Do you think a leaf that falls to the ground is afraid of death? Do you think a bird lives in fear of dying? It meets death when death comes; but it is not concerned about death, it is much too occupied with living, with catching insects, building a nest, singing a song, flying for the very joy of flying. Have you ever watched birds soaring high up in the air without a beat of their wings, being carried along by the wind? How endlessly they seem to enjoy themselves! They are not concerned about death. If death comes, it is all right, they are finished. There is no concern about what is going to happen; they are living from moment to moment, are they not? It is we human beings who are always concerned about death - because we are not living. That is the trouble: we are dying, we are not living. The old people are near the grave, and the young ones are not far behind. You see, there is this preoccupation with death because we are afraid to lose the known, the things that we have gathered.We are afraid to lose what we have learnt, accumulated. If we could carry over all the things that we have gathered - our friends our possessions, our virtues, our character - then we would not be afraid of death, would we?

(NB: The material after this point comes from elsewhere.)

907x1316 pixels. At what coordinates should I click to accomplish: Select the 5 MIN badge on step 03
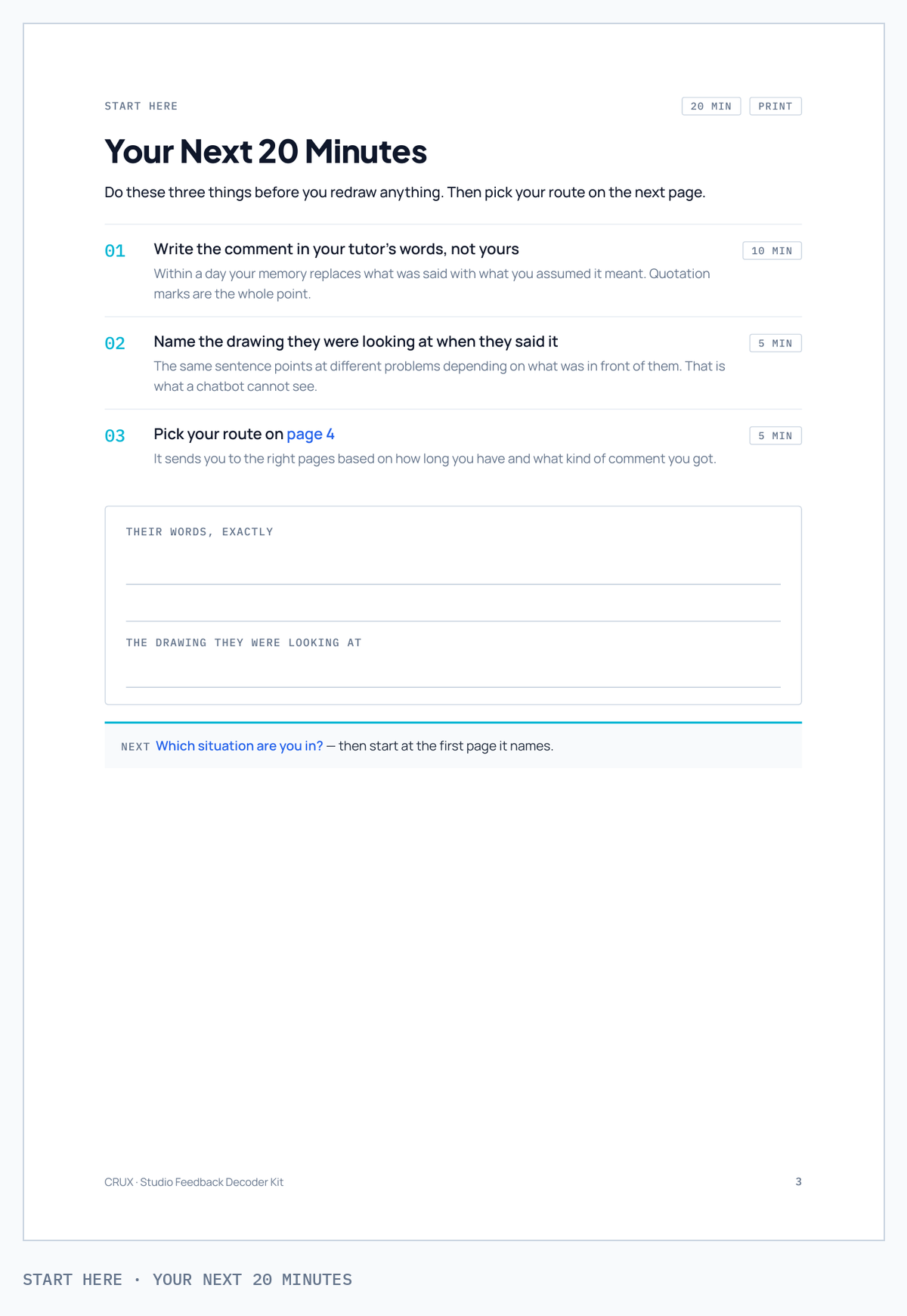point(775,435)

Now, if you can live from moment to moment and not be concerned about the future, if you can live without the thought of tomorrow - which does not mean the superficiality of merely being occupied with today; if, being aware of the whole process of the known, you can, relinquish the known, let it go completely, then you will find that an astonishing thing takes place. Try it for a day - put aside everything you know, forget it, and just see what happens. Don't carry over your worries from day to day, from hour to hour, from moment to moment; let them all go, and you will see that out of this freedom there comes an extraordinary life that includes both living and dying. Death is only the ending of something, and in that very ending there is a renewing.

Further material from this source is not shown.